Pour relancer l’inflation la BCE a acheté plus de 2.000 milliards d’euros d’actifs au cours des deux dernières années. Ce programme d’achats, appelé assouplissement quantitatif (quantitative easing ou QE), doit s’achever à la fin de l’année. Mais les responsables de la zone euro ont décidé en juillet d’ajourner pour l’instant les discussions sur les prochaines étapes, entretenant ainsi volontairement le flou sur les décisions qu’ils pourraient prendre entre septembre et décembre.

« Nous n’avons pas encore constaté la convergence auto-entretenue de l’inflation vers son objectif à moyen terme », a dit Mario Draghi. « C’est pourquoi une politique monétaire très accommodante reste nécessaire », a-t-il dit, réaffirmant la position de la BCE pour une politique monétaire expansionniste.

Il a noté que les capacités excédentaires de main-d’oeuvre freinaient la croissance des salaires et donc l’inflation.

L’euro a atteint son plus haut niveau en plus de deux ans face au dollar après ce discours, dans lequel le président de la BCE n’a pas exprimé son inquiétude concernant la fermeté de la devise européenne comme l’attendaient certains analystes.
------------
Tâche 1:
Dans les enregistrements, recopiez les lignes à partir de celle qui contient "The width and" jusqu'à la fin, en remplaçant "dropdown" par "menu" sans rien modifier d'autre. N'incluez pas les images.
Les enregistrements n'ont aucun rapport avec le texte de la page.

Données de travail:
------------
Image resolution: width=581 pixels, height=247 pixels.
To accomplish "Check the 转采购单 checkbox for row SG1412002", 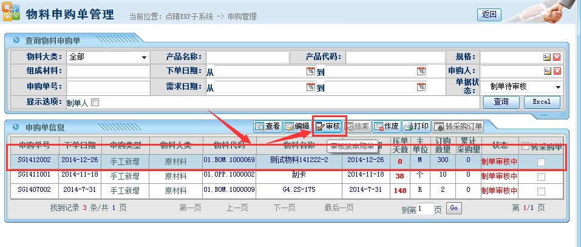I will (541, 161).
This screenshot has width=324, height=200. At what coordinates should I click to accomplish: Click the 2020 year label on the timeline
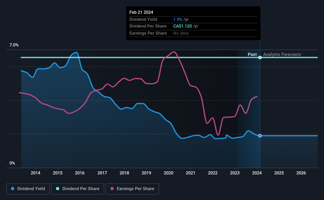(x=169, y=173)
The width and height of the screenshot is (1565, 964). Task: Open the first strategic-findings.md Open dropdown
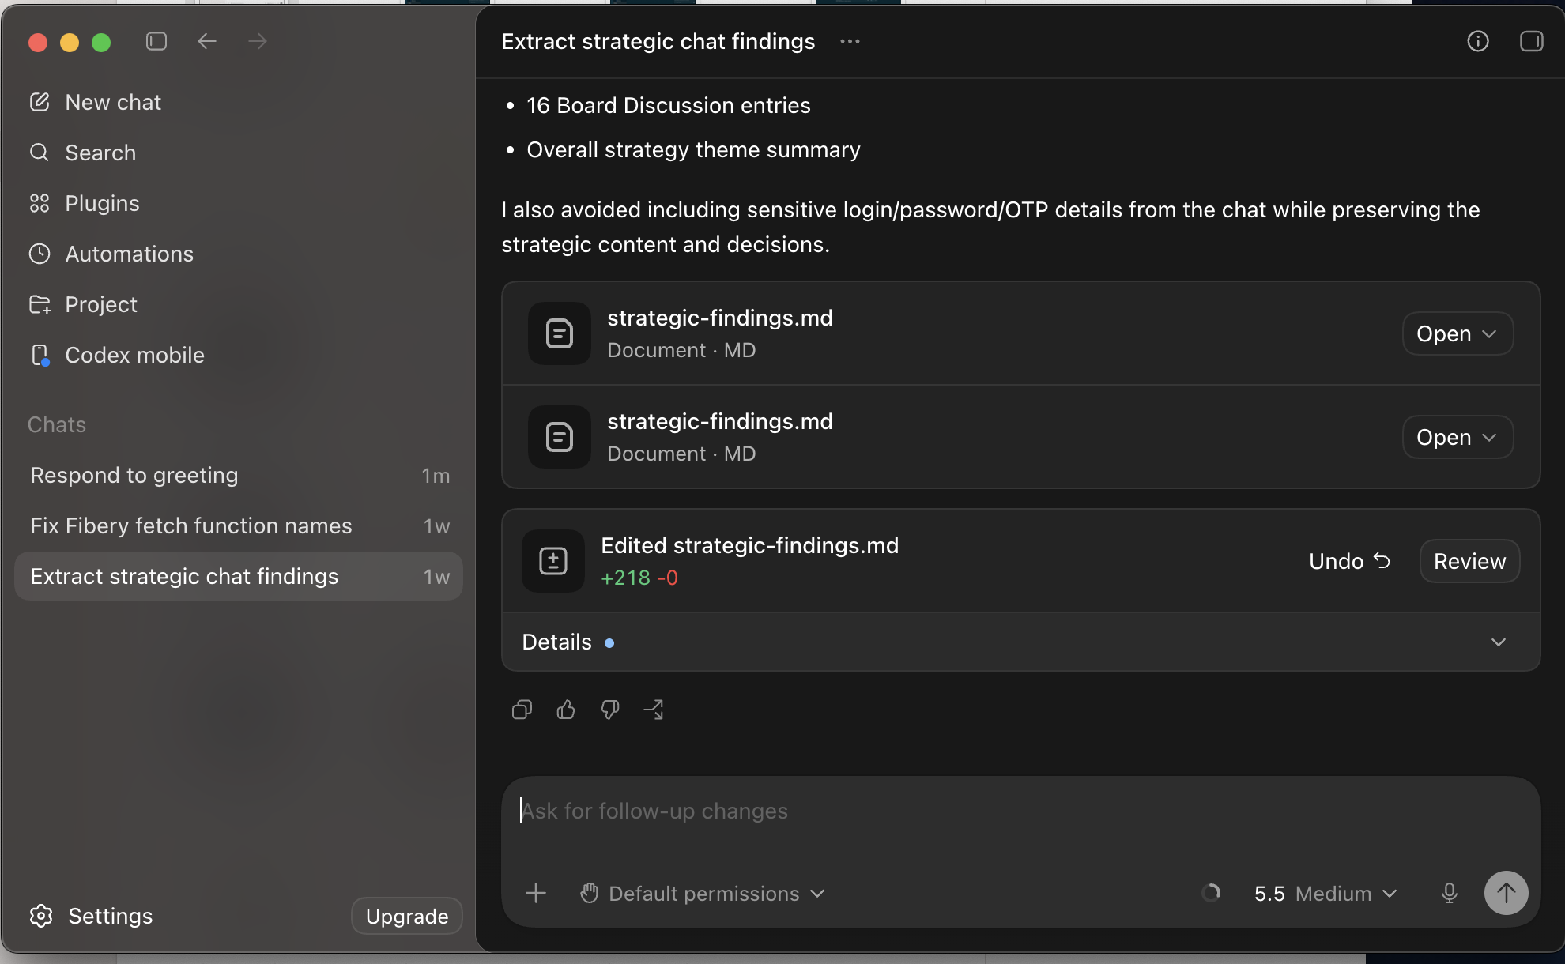[1458, 333]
------------
Tâche 2:
D'après le texte de la page, quel montant d'actifs la BCE a-t-elle acheté au cours des deux dernières années ?

Résultat 1:
The width and height of the screenshot is (1565, 964). Task: Open the first strategic-findings.md Open menu
[1458, 333]

Résultat 2:
Plus de 2.000 milliards d'euros.